Все заметили, что Хелка и гость сегодня говорят друг другу «ты», но никто сегодня не был свидетелем того, чтобы они договаривались об этом, вчера же вечером, расставаясь, они были еще на «вы». Если кто-то, скорее всего из младших членов общества, и собирался было напроситься Хелке в попутчики, то теперь, после вопроса, заданного гостем, стало понятно, что это неуместно.
— Почему же нет — пошли, — ответила Хелка.
Хозяин, тоже подметивший ту тонкость, счел за лучшее продолжить беседу как ни в чем не бывало. Он принялся рассказывать про руины бывшего жилища, которые все еще видны там, в упомянутом Хелкой месте.

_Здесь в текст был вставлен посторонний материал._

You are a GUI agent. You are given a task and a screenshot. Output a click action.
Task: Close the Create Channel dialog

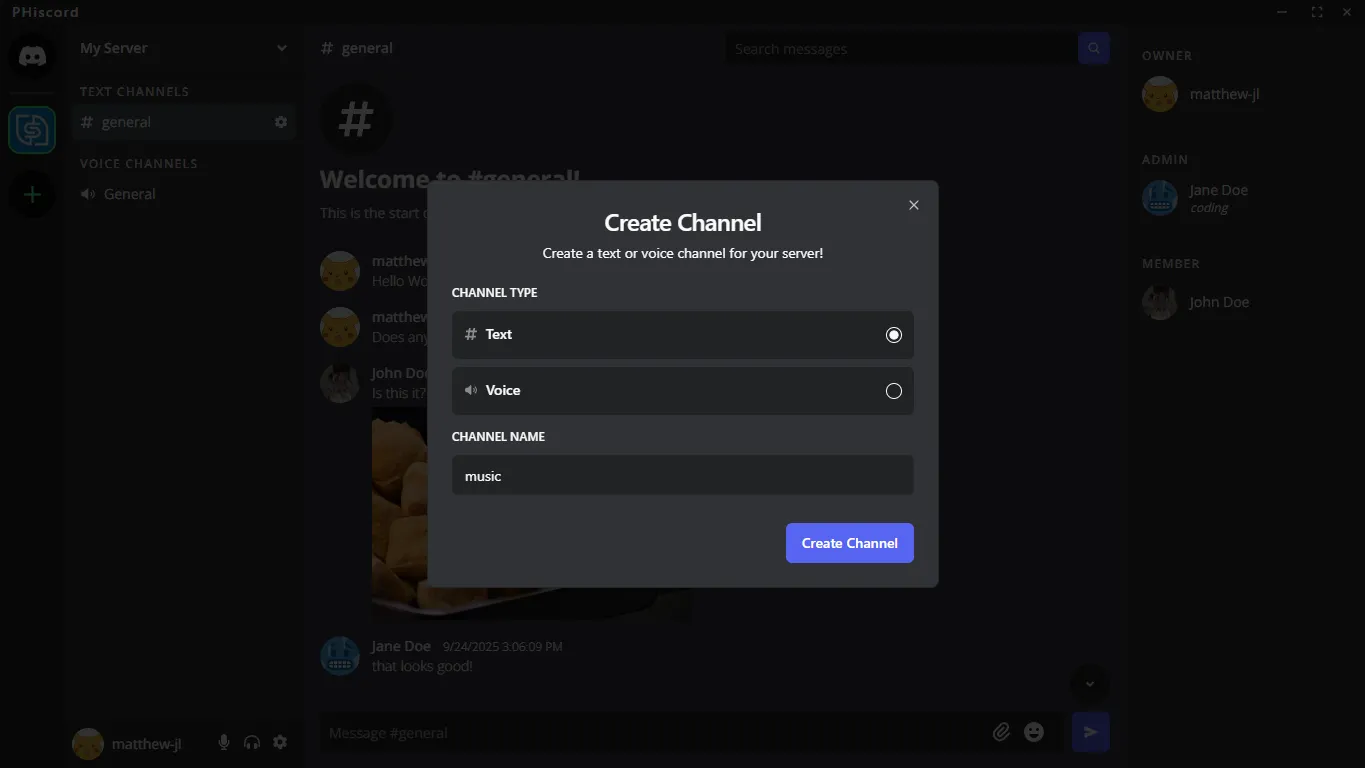[913, 205]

— Точно-то не выяснено, но вероятнее всего, там был когда-то хуторок, который позже, при каких-то обстоятельствах объединили с этим имением. А здесь, среди угодий есть другое хозяйство, которое называется Нунна [24] , и Хелка теперь владеет им, вернее, тем участком земли. Так что за здоровье барышни Нунны!
24
Нунна (фин.) — монашка.
Все весело подняли бокалы.
Там, на древнем месте поселения, ничего примечательного не было. Но сам по себе участок — невысокий каменистый холм, с которого в одну сторону открывался резко ограниченный горами вид на озеро, — был привлекательным. Из травы выглядывали там какие-то небольшие выступы, и можно было догадаться, что то — остатки бывшего фундамента и подстенные камни. Отдельные очень старые деревья поблизости тоже давали понять, что когда-то человек относился к ним иначе, чем к тем, дальним березкам и елям. Эти древние деревья, знавшие некогда уход, возвышались посреди выросшего тут позже смешанного леса и будто от имени минувших времен приветствовали с важным видом нынешних путников, которые выглядели совершенно иначе, чем те, первые жильцы здесь, выбравшие эти деревья и ухаживавшие за ними.